* **Brano da leggere**
Sistemi crittografici e tutela dei diritti fondamentali
Perché la sicurezza delle informazioni ormai non può prescindere dalle tecniche di protezione più avanzate.
Uno degli effetti più immediati riscontratisi con l’affermarsi della società dell’informazione, è stato quello di far sì che sempre più esseri umani, a vario titolo, dipendessero, in ogni loro relazione, dalle tecnologie digitali da essi impiegate, ponendole quale fondamento imprescindibile dei più disparati processi relazionali e/o decisionali. Tale centralità dell’informazione e della sua elaborazione anche in settori delicati, da un punto di vista giuridico, ha ben presto sollevato problemi di sicurezza (affrontati e dibattuti, nel mondo tecnologico, nella disciplina della c.d. Information, Computer and Network Security) dei quali la crittografia costituisce una delle soluzioni principali. In prima approssimazione, si può riassumere il procedimento della crittografia come l’uso di un algoritmo matematico per operare una trasformazione su di una sequenza di caratteri in cui la trasformazione del testo dipende dal valore di una chiave segreta e la segretezza di questa chiave è il punto cruciale della sicurezza. In altre parole, per cifrare un testo devono usarsi: un algoritmo (che prima o poi sarà) pubblico e una chiave (che deve essere mantenuta) segreta. Uno dei primi algoritmi crittografici della storia è il cifrario di Giulio Cesare. È un cifrario a sostituzione monoalfabetica in cui ogni lettera del testo in chiaro è sostituita nel testo cifrato dalla lettera che si trova un certo numero di posizioni dopo nell’alfabeto definito dalla ‘chiave’ N. Se N è uguale a ‘3’ vuol dire che nel testo da cifrare ‘A’ sarà sostituita da ‘D’ e via via per tutte le altre lettere presenti nel testo.
Le tecniche di cifratura oggi
Oggi i metodi più tradizionali di creazione di algoritmi di crittografia si basano su due sistemi principali:
– il primo c.d. a sostituzione (confusion), che consiste nel rendere confusa la relazione tra il testo in chiaro e quello cifrato, tipicamente tramite la sostituzione di un carattere secondo una tabella;
– il secondo c.d. a permutazione (diffusion), che consiste nel distribuire l’informazione su tutto il testo cifrato, per esempio trasponendo (permutando) i caratteri.

* **Dati raccolti**

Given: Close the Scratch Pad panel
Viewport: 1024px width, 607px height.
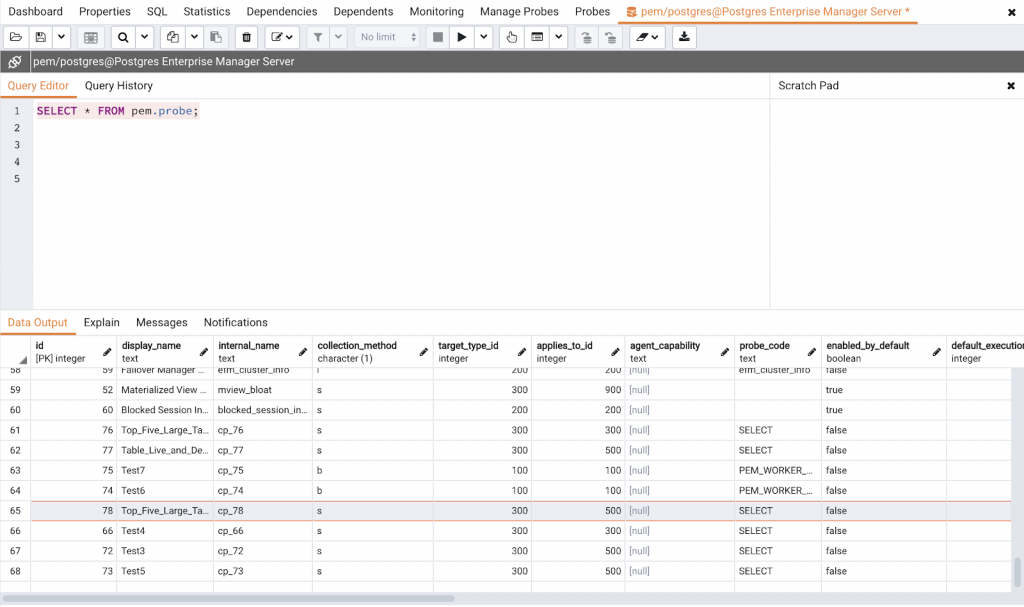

* **Obiettivo**
Riassumi il paragrafo del brano sulla crittografia che comincia con «Uno degli effetti più immediati», conservando i fatti principali.

* **Risposta completa**
Con l'affermarsi della società dell'informazione, sempre più persone dipendono dalle tecnologie digitali in ogni loro relazione e decisione. Il ruolo centrale dell'informazione, anche in settori delicati dal punto di vista giuridico, ha fatto nascere problemi di sicurezza, studiati nella Information, Computer and Network Security. La crittografia è una delle soluzioni principali. In sostanza usa un algoritmo matematico per trasformare una sequenza di caratteri in base a una chiave segreta. L'algoritmo prima o poi diventa pubblico, mentre la chiave deve restare segreta, ed è proprio questa segretezza a garantire la sicurezza. Uno dei primi algoritmi della storia è il cifrario di Giulio Cesare, che sostituisce ogni lettera con quella che si trova N posizioni più avanti nell'alfabeto. Con N uguale a 3, la A diventa D, e così via per tutte le altre lettere.